[What to do]
Among the entries that follow, find the lines containing the string "Syncfusion" and copy them.

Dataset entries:
┌──

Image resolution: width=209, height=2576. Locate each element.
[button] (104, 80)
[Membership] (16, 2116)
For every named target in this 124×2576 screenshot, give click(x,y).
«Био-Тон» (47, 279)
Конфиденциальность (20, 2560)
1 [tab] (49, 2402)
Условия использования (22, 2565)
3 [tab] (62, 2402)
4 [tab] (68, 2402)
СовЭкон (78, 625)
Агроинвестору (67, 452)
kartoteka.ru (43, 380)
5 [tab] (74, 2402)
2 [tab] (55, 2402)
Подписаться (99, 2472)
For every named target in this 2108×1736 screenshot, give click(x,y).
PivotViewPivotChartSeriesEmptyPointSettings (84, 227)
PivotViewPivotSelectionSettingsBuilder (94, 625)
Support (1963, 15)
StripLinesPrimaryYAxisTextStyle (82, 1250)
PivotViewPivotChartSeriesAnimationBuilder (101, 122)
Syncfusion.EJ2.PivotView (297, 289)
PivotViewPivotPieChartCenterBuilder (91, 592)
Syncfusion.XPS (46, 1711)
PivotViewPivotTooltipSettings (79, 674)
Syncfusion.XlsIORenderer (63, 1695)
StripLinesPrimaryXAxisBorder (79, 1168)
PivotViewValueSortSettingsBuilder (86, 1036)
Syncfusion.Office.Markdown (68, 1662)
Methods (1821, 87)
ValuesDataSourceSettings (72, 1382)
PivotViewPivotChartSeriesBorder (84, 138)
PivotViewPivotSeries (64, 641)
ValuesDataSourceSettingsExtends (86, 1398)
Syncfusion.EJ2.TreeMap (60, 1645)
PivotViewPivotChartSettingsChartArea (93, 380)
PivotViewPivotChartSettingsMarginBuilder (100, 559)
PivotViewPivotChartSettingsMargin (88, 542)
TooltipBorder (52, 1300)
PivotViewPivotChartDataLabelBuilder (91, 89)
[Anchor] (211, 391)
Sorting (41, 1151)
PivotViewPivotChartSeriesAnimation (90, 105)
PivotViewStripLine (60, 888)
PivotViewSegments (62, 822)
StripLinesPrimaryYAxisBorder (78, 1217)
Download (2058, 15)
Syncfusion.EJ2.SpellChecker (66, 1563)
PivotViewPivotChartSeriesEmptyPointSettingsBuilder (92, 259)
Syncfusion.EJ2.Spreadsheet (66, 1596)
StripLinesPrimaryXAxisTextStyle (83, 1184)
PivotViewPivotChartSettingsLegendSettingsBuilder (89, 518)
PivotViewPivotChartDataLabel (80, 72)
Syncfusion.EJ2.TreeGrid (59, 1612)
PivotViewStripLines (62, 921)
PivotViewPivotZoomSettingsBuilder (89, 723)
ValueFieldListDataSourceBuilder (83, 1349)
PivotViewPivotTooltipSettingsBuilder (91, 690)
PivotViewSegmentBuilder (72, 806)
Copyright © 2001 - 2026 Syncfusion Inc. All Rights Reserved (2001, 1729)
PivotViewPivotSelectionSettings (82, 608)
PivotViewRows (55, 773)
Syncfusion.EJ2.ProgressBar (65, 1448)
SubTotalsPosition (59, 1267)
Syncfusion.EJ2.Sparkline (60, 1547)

└──

[Output of the exercise]
Syncfusion.EJ2.PivotView (297, 289)
Syncfusion.XPS (46, 1711)
Syncfusion.XlsIORenderer (63, 1695)
Syncfusion.Office.Markdown (68, 1662)
Syncfusion.EJ2.TreeMap (60, 1645)
Syncfusion.EJ2.SpellChecker (66, 1563)
Syncfusion.EJ2.Spreadsheet (66, 1596)
Syncfusion.EJ2.TreeGrid (59, 1612)
Copyright © 2001 - 2026 Syncfusion Inc. All Rights Reserved (2001, 1729)
Syncfusion.EJ2.ProgressBar (65, 1448)
Syncfusion.EJ2.Sparkline (60, 1547)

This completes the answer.